--- Available data ---
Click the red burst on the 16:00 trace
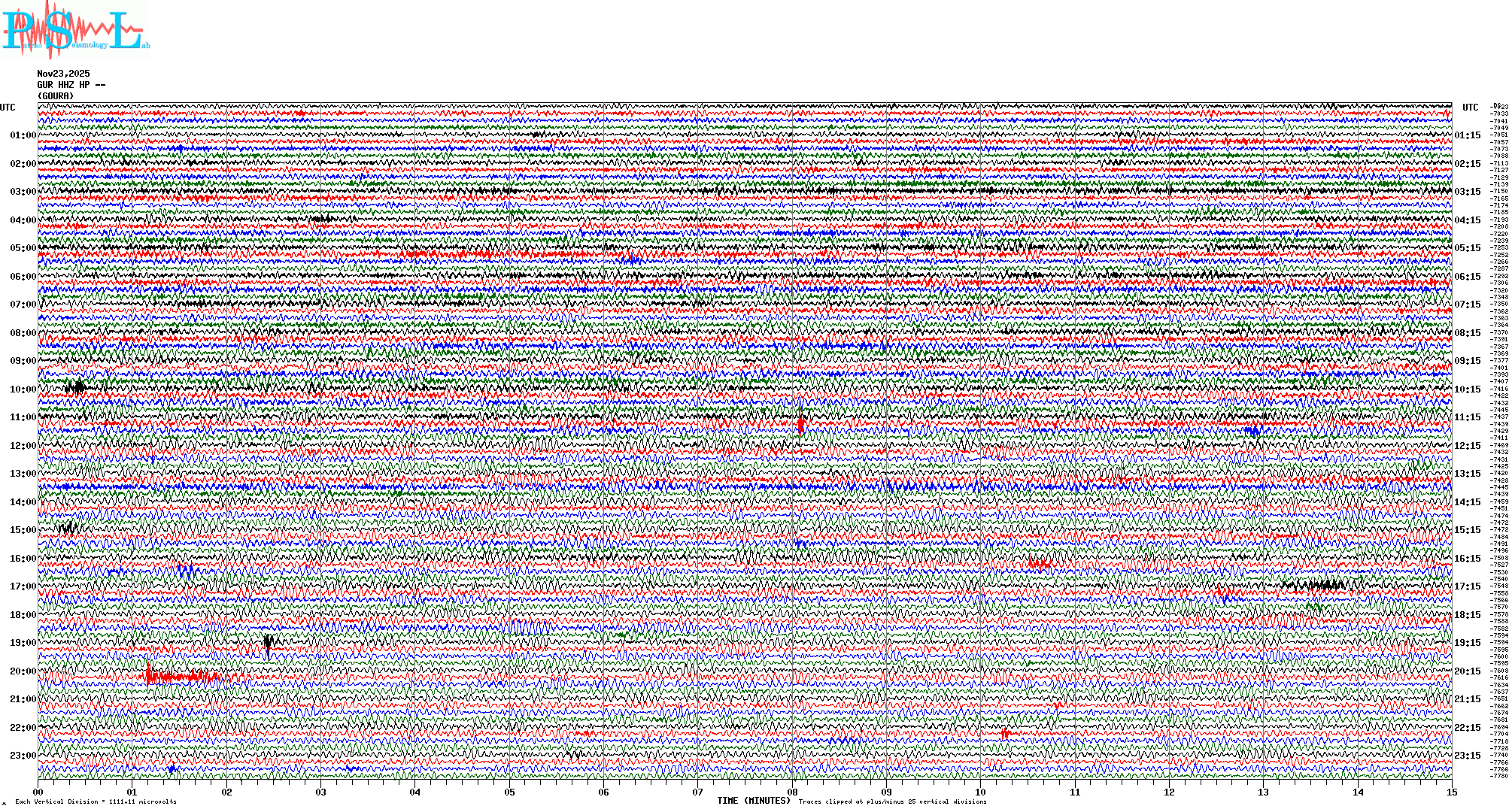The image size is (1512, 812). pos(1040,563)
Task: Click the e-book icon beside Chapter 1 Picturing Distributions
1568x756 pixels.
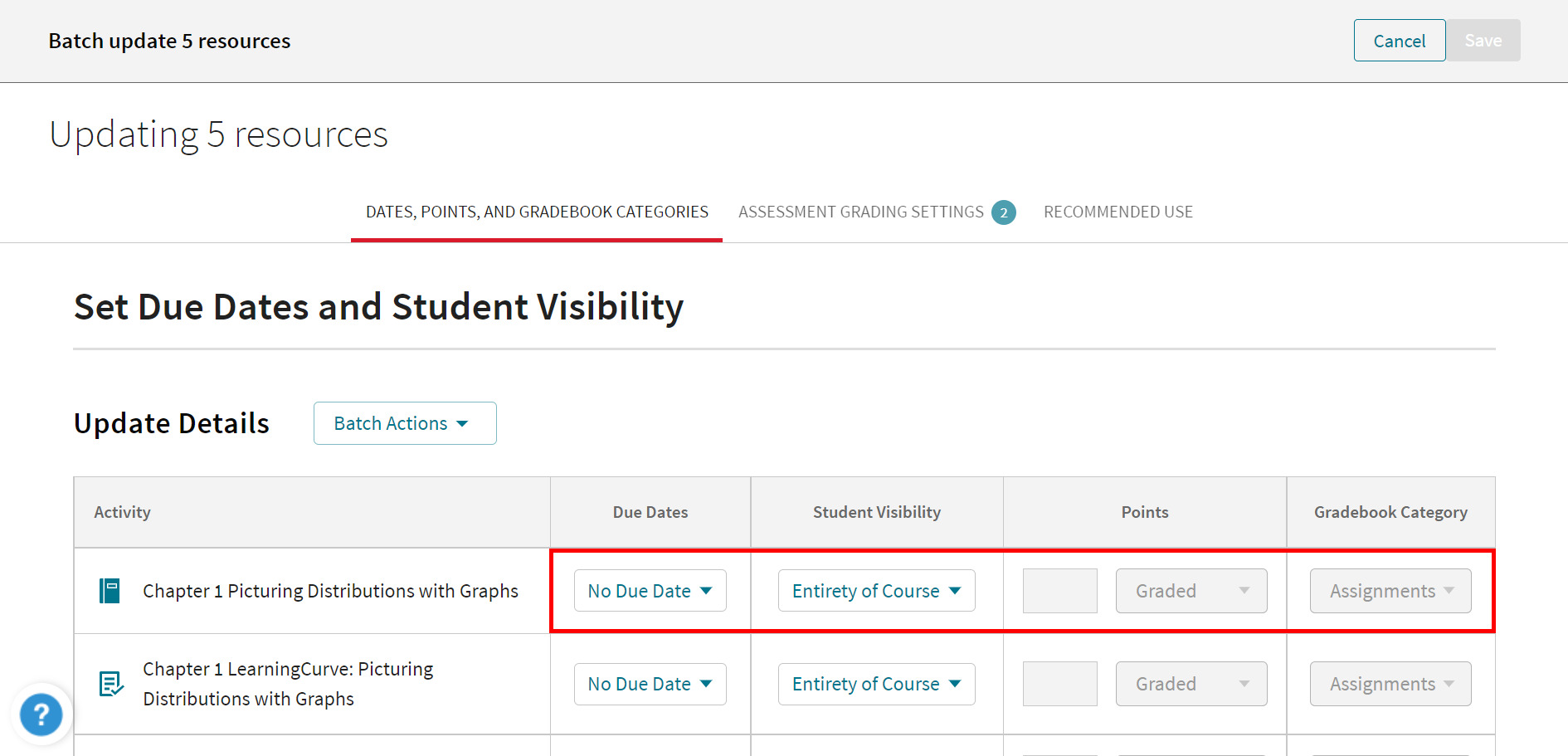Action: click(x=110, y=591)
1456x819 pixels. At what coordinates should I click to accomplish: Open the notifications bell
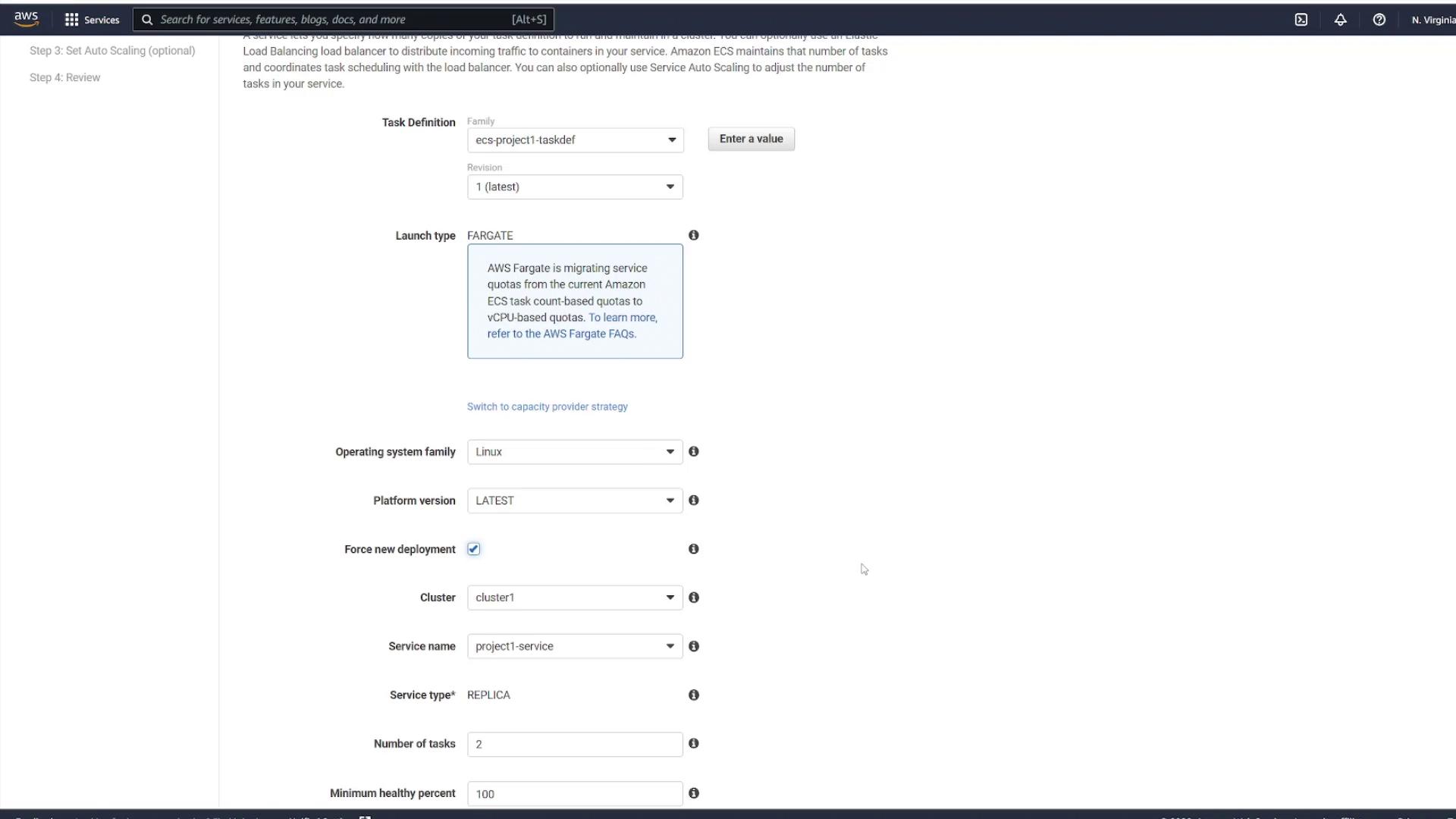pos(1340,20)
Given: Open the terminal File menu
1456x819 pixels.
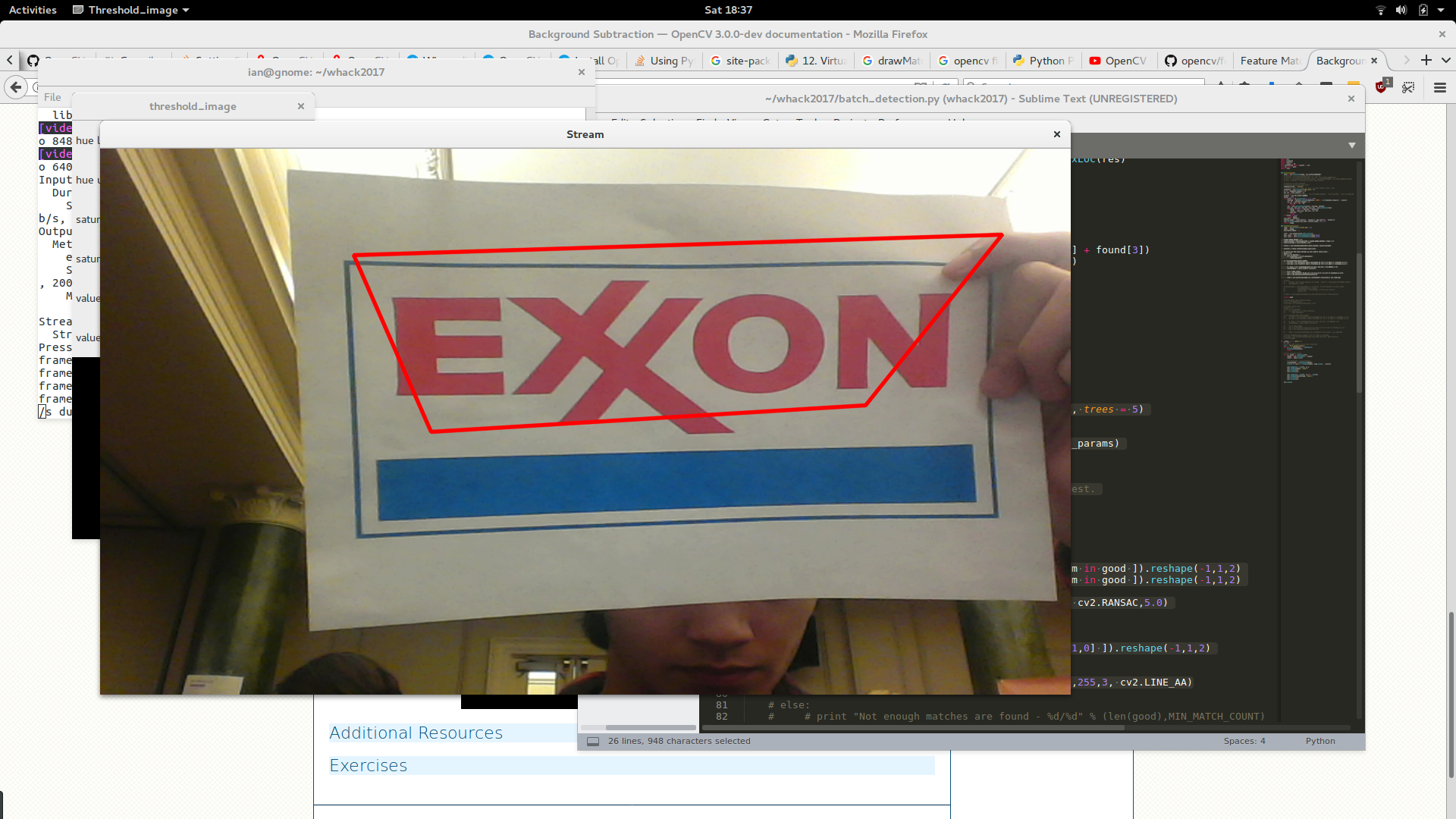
---
## Exercise aim
Now repeat exactly the lines from the one with "1568x756 pixels." through the end of the listing above, both included, omitting all pictures.

## Solution to this exercise
1568x756 pixels.
Action: click(x=110, y=591)
1456x819 pixels. At what coordinates should I click to accomplish: Open the notifications bell
pos(1340,20)
Given: Open the terminal File menu
1456x819 pixels.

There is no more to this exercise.